From Zoo Too News:
NASHUA, N.H.─ His great escape story made national news this summer, reported along with a spate of transport accidents that left livestock dead on the road or scrambling for their lives.
Jay, the bull, cheated death and arrived to a “hero’s welcome” earlier this month at his new home in a New York shelter, according to Meredith Turner, spokeswoman for Farm Sanctuary, the animal protection organization..
The 2-year-old escaped the slaughterhouse when a transport truck exploded on Interstate 94 last August. Eyewitnesses described the scene as “the worst they had ever seen,” Turner said. Eighteen cattle died in the crash and the fire.
Jay survived. Then he outwitted state police. According to officers, he tried to jump a three-foot high concrete barrier. When that failed, he bolted down the highway, she said. Six other cattle also tried to escape, but only Jay succeeded.
“Jay was gone four days. He ran 25 miles,” Susan Coston, director of Farm Sanctuary’s National Shelter, said. “He wanted to live.”
The bull did suffer burns in the accident. He underwent three weeks of treatment at Cornell University’s veterinary hospital before the trip to Farm Sanctuary. He is being kept away from the herd until his wounds have healed, she said.
“He has no hair on one side,” she said. “Some of the burns went down to the muscle. But
he’s bucking in the air; he’s happy,” Coston said.
For every Jay, dozens of other livestock caught in transport crashes are not so lucky. Their deaths are typically not even noticed unless the accident tied up traffic, Coston said.
No one knows how many U.S. livestock die in transport trucks or by falls onto the highway, but the industry expects to lose a certain percentage of “the product” on the way to market, she said.
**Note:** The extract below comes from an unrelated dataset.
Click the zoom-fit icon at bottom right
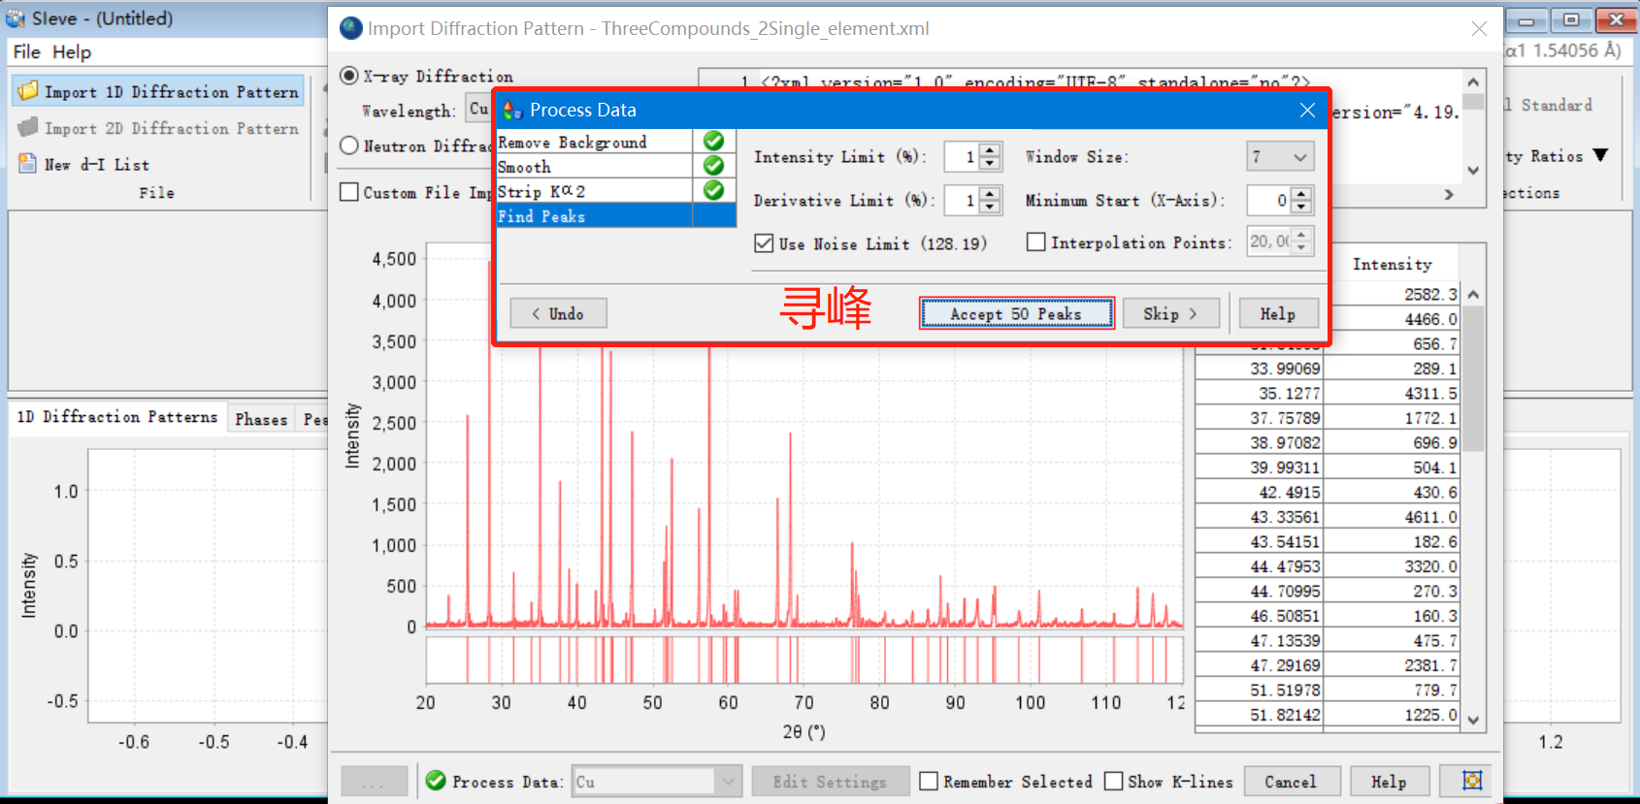 pyautogui.click(x=1471, y=781)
“It’s carelessness,” she said. “People have become so desensitized to them, and that’s what happens when you make an animal a product and put a monetary value on its head. When I transport animals from here to California, I expect no deaths,” she said.
The government does not regulate livestock transports, according to both Coston and Rebecca McNeill, ASPCA media coordinator. McNeill said the ASPCA is supporting a new effort to protect horses during interstate transport. Cong. Mark Kirk of Illinois is the Horse Transportation Safety Act’s sponsor.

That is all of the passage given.